Sensing and Responding to Hypoxia, Molecular and Physiological Mechanisms

Abstract

In order to adapt to low oxygen it is necessary first to be able to detect hypoxia, then to initiate the appropriate defense mechanisms. There are two basic detectors: molecular sensors that are directly linked to gene regulation and metabolic indicators that are triggered when the cell goes into a state of energy imbalance. The molecular responses to oxygen deprivation are characterized in a variety of cell types and include activation of oxygen sensors, signaling through specific promoter elements and subsequent downstream adaptations. Many of the components are highly conserved across species. In the brain, the most hypoxic vulnerable of all vertebrate tissues, low oxygen quickly results in a fall in ATP and a consequent increase in adenosine. Both changes act as metabolic indicators of cellular energy crisis and effect mechanisms to reduce metabolic demand.

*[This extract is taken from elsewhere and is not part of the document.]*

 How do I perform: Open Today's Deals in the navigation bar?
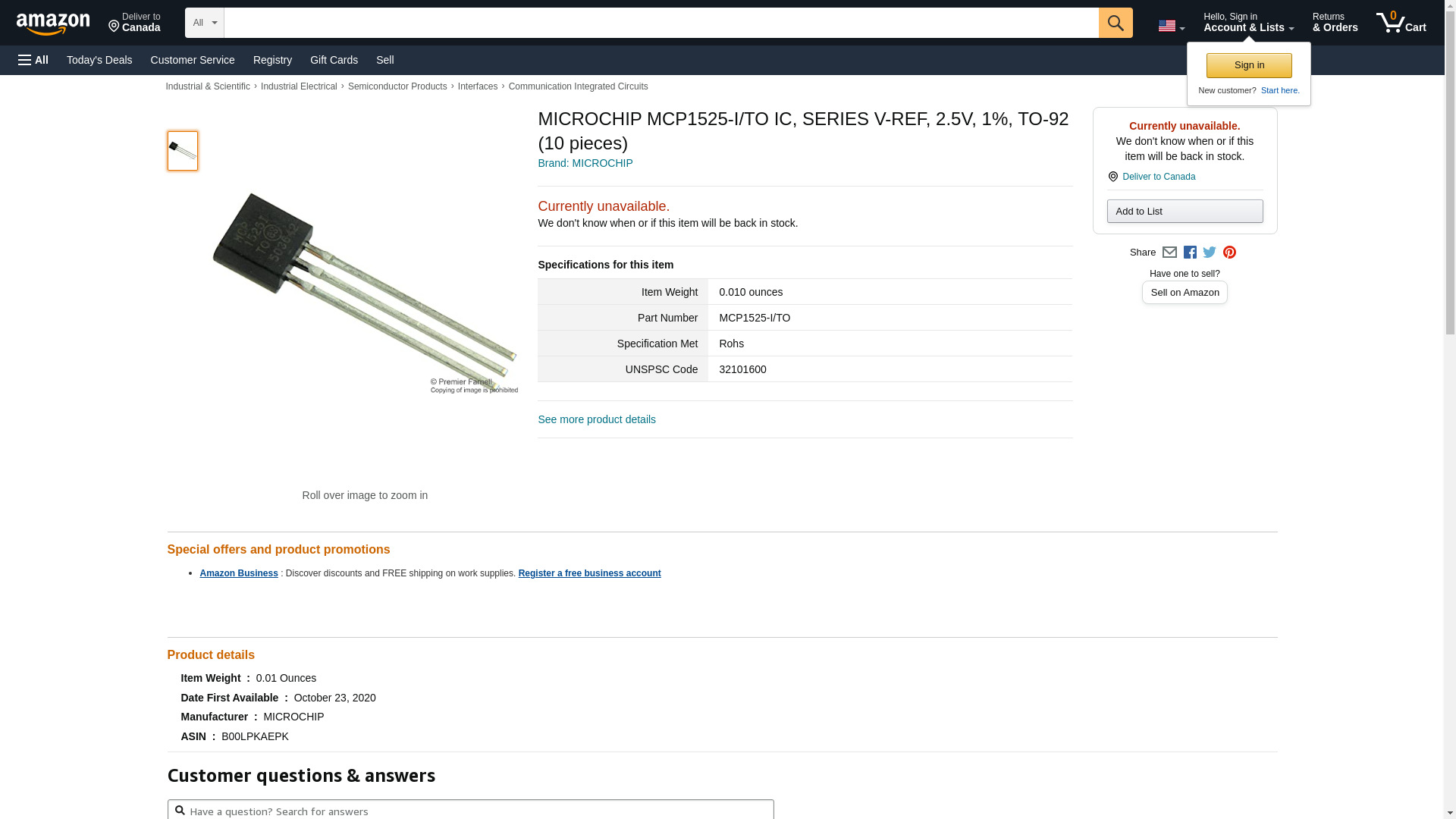(99, 60)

Important lessons on the potential scope of such mechanisms can be provided by the anoxic tolerant turtle brain. Anoxia provokes an early release of adenosine which mediates channel arrest, causes a reduction in K(+) efflux and Ca(2+) influx, and inhibits excitatory neurotransmitter release. There is a differential expression between normoxic and anoxic turtle brains of transcripts encoding the immediate early gene products c-fos and c-jun, the HSP-70 and the apoptosis regulators bcl-2 and bax.